Fig. 2. Streamlining of candidate DNA methylation biomarker genes based on differential gene expression and correlation with CRC patient survival outcomes.

a Genomic location analysis of differentially methylated CGIs in targeted bisulfite sequencing data indicates that most hypermethylated regions are evenly distributed between the promoter and intragenic regions, while a larger proportion of hypomethylated regions are in intragenic regions. Our focus was on hypermethylated intragenic regions. b The expression data (read counts) downloaded from TCGA were examined to identify upregulated genes in tumor samples relative to healthy tissue samples. Downloaded RNA-seq data were processed with DESeq2 in R. c Gene expression representation of seven upregulated candidate genes in terms of TPM. Their differential expression status was further verified, and genes with nonsignificant differences were omitted from downstream analysis.
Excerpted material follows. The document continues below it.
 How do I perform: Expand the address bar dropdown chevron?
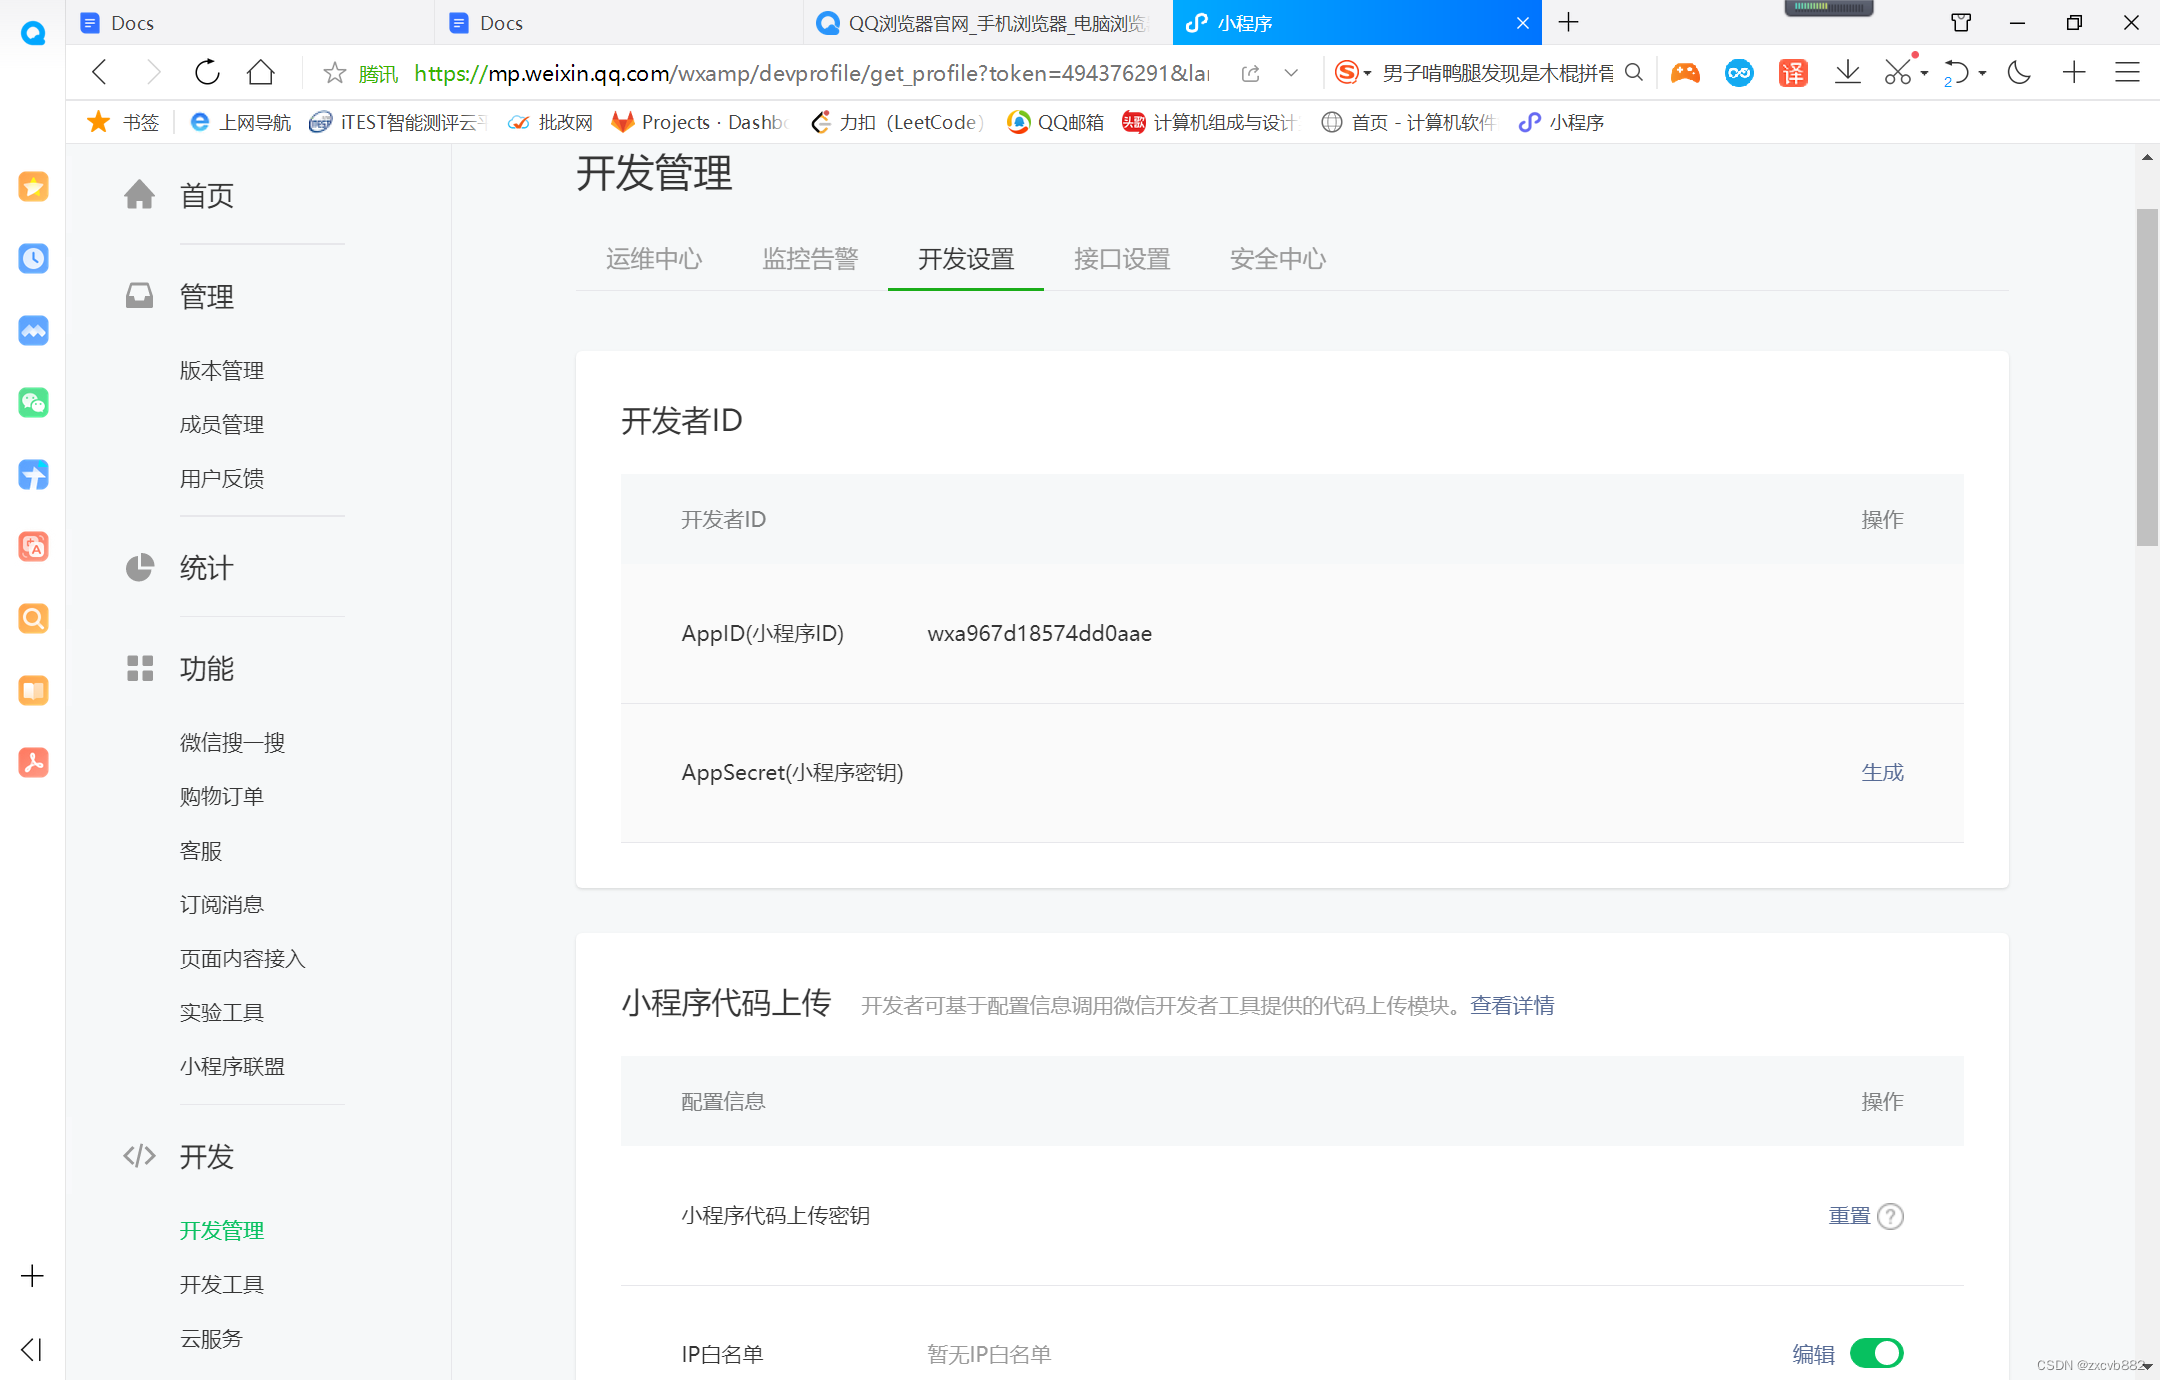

Expression data between normal and tumor tissues were downloaded from TCGA, and TPM values were derived by multiplying the scaled-estimate value of RNA-seq data by 10⁶. Significance levels are presented as ns: nonsignificant, *p < 0.05, **p < 0.01, ***p < 0.001. d Kaplan–Meier survival plots (generated by the UALCAN database) of the six upregulated genes indicated the difference between patients with high expression of the shortlisted genes (top 25%) and patients with low or medium expression (bottom 75%). Gene expression and clinical data were based on TCGA-COAD.